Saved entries
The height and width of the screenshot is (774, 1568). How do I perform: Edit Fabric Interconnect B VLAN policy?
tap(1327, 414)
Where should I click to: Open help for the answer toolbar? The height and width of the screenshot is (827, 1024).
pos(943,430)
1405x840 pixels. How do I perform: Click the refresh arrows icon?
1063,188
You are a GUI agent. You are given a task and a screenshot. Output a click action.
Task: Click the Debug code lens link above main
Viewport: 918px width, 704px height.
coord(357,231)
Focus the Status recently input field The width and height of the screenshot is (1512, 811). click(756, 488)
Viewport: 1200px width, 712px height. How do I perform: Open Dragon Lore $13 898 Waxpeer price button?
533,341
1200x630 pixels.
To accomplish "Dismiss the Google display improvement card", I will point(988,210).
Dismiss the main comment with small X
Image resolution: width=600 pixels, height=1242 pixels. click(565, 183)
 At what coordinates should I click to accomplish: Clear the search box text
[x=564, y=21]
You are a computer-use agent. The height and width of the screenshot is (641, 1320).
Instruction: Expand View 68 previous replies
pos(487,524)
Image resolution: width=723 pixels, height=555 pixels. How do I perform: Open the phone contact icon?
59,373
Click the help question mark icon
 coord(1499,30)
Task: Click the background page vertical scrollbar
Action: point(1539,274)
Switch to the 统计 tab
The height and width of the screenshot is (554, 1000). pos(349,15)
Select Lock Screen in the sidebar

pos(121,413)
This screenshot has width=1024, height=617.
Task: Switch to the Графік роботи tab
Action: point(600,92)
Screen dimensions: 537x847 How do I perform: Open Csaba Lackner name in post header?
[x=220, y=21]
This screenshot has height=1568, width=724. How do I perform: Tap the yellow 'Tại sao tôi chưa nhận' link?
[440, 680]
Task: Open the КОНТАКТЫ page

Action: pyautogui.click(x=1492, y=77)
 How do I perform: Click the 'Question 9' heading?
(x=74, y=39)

*TRY IT*: From the line containing "Instruction: Expand View 68 previous replies" down to the last line of the records, transcribe every line exactly and add nothing else.

*SOLUTION TO THIS EXERCISE*:
Instruction: Expand View 68 previous replies
pos(487,524)
Image resolution: width=723 pixels, height=555 pixels. How do I perform: Open the phone contact icon?
59,373
Click the help question mark icon
 coord(1499,30)
Task: Click the background page vertical scrollbar
Action: point(1539,274)
Switch to the 统计 tab
The height and width of the screenshot is (554, 1000). pos(349,15)
Select Lock Screen in the sidebar

pos(121,413)
This screenshot has width=1024, height=617.
Task: Switch to the Графік роботи tab
Action: point(600,92)
Screen dimensions: 537x847 How do I perform: Open Csaba Lackner name in post header?
[x=220, y=21]
This screenshot has height=1568, width=724. How do I perform: Tap the yellow 'Tại sao tôi chưa nhận' link?
[440, 680]
Task: Open the КОНТАКТЫ page

Action: pyautogui.click(x=1492, y=77)
 How do I perform: Click the 'Question 9' heading?
(x=74, y=39)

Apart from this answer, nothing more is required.